Следует отметить, что Настя Каменская, как «русская женщина нового типа», которой «неинтересны» флирт и кокетство (именно такой термин весьма последовательно употребляет Маринина), имела в период до замужества несколько скоротечных романов. Маринина описывает страстное юношеское увлечение Насти Владимиром Соловьевым, включая повторную встречу с ним в романе «Стилист», а также «случайный» романтический эпизод при участии Димы Захарова в «Стечении обстоятельств», включая повторную попытку в романе «Я умер вчера». Небезгрешен и Алексей Чистяков, периодически увлекающийся пышногрудыми брюнетками. Тем не менее никакие временные трудности не в силах разлучить наших героев, к тому же Каменской лень, да и некогда ревновать.

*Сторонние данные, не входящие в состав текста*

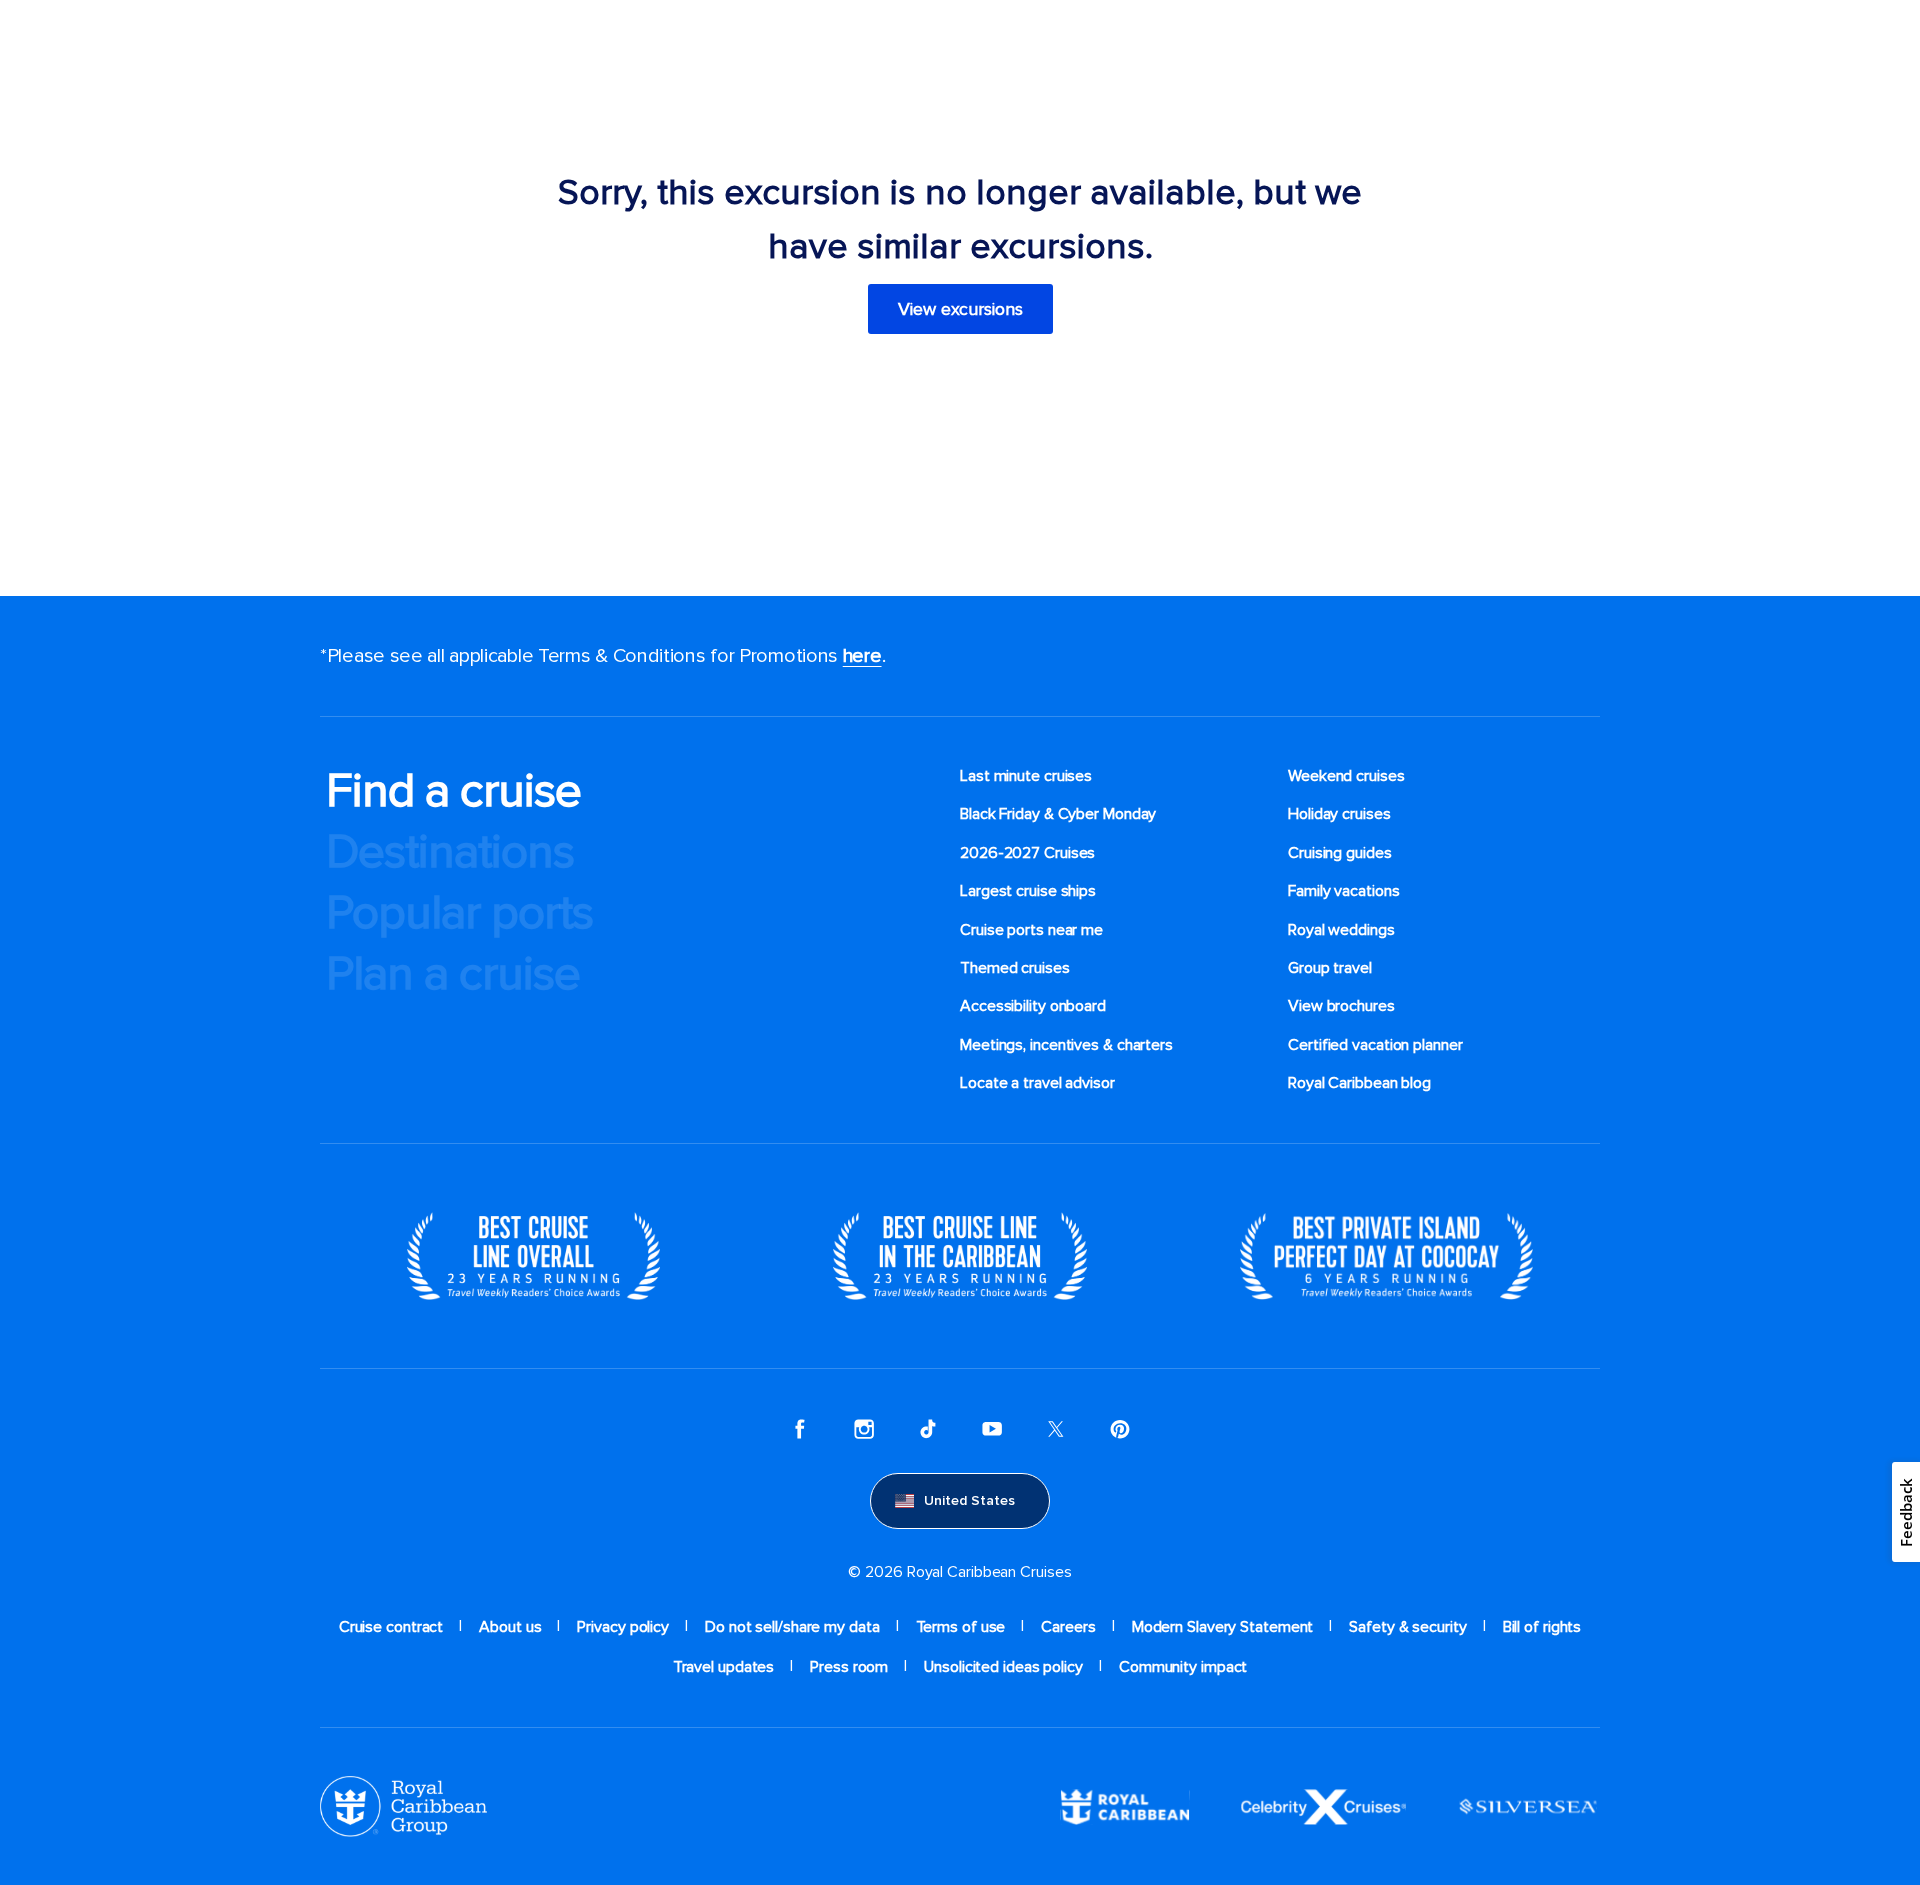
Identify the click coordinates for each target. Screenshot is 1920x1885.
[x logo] (1056, 1429)
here (862, 656)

В описании отношений Ханны Вильгельмсен и Сесилии Вибе обращает на себя внимание постоянное подчеркивание их взаимной верности. Эта деталь может носить воспитательный характер как возражение расхожему представлению об изначальной нестабильности однополых браков вследствие якобы врожденной склонности представителей сексуальных меньшинств к промискуитету. Почти фанатичное соблюдение верности также сопряжено начальным нежеланием Ханны «раскрыться» перед друзьями и коллегами. В частной жизни она как бы изолируется от окружающего ее мира, уединяясь с Сесилией в их уютной квартирке.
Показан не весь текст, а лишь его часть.